**REQUIREMENTS**
Locate every line in the records below that contains the word "Open" with the same capitalization, and copy each of those lines.

**MATERIAL PROVIDED**

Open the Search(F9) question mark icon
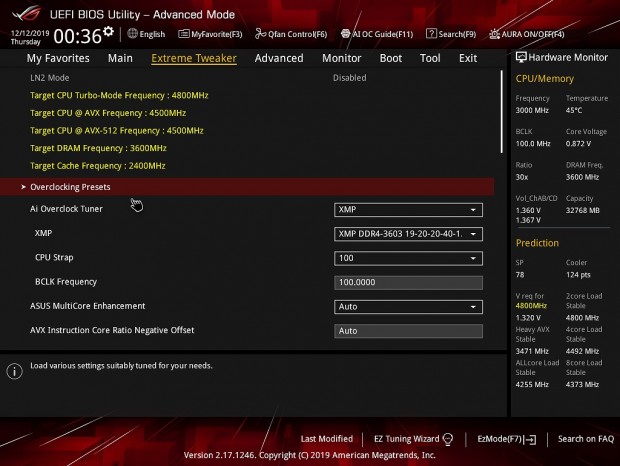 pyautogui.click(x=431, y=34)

--

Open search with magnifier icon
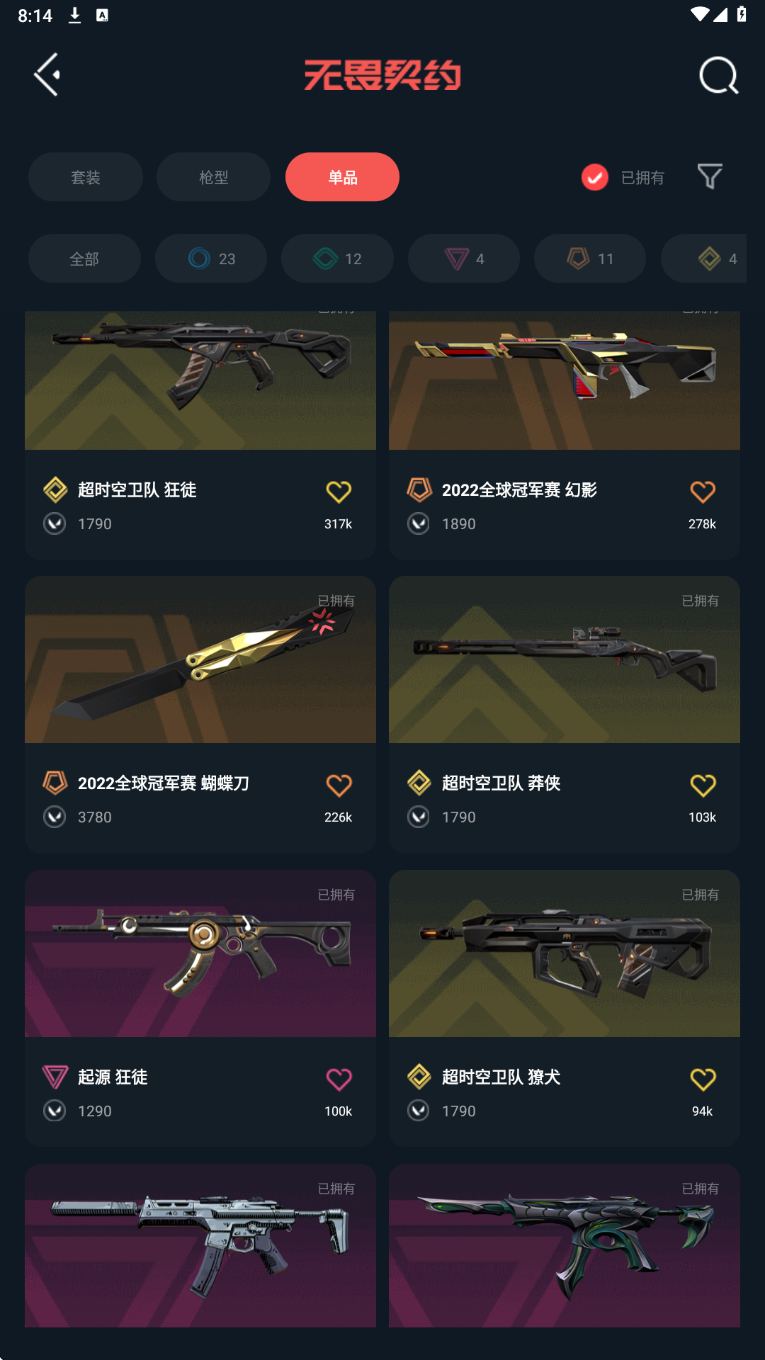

==

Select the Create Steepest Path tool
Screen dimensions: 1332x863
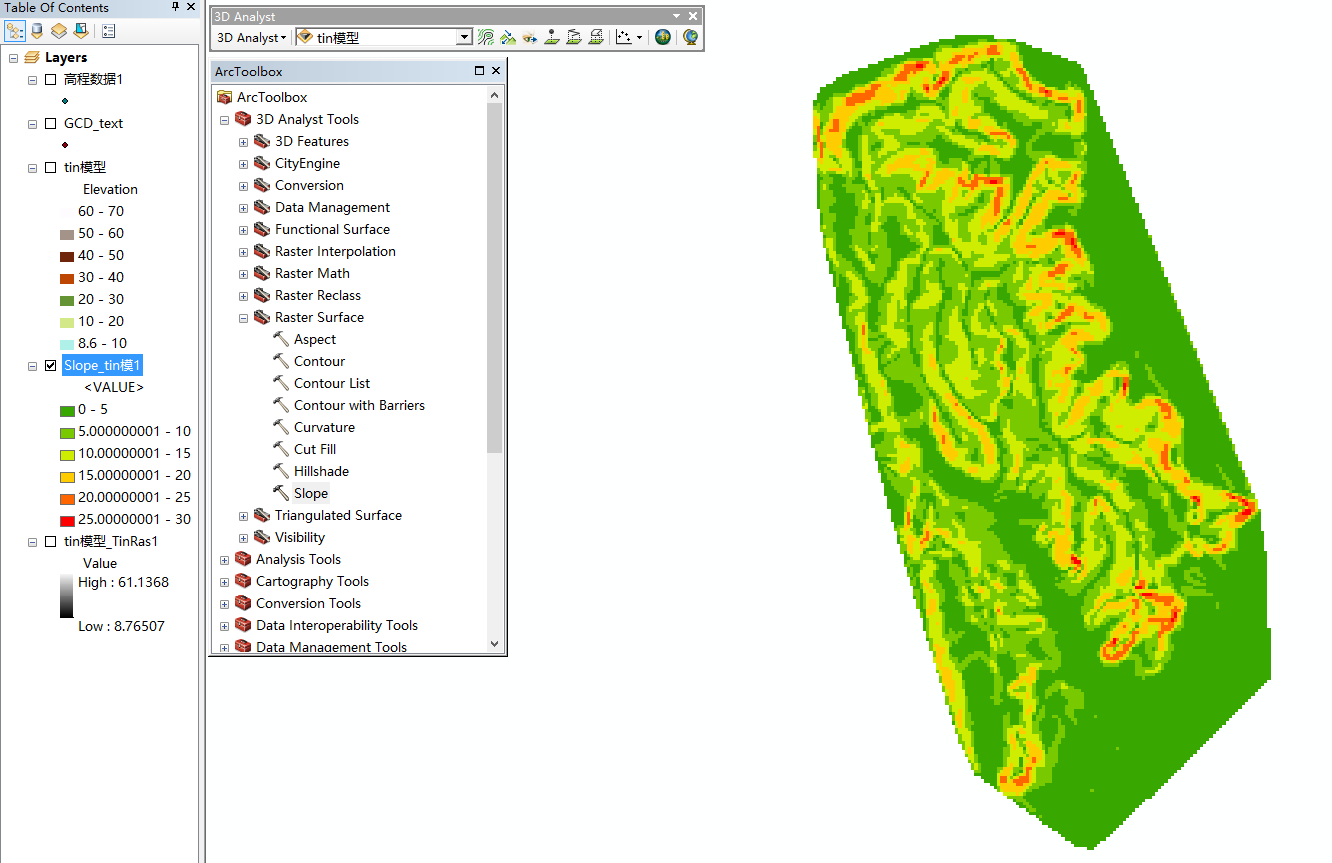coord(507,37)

**SOLUTION TO THE PROBLEM**
Open the Search(F9) question mark icon
Open search with magnifier icon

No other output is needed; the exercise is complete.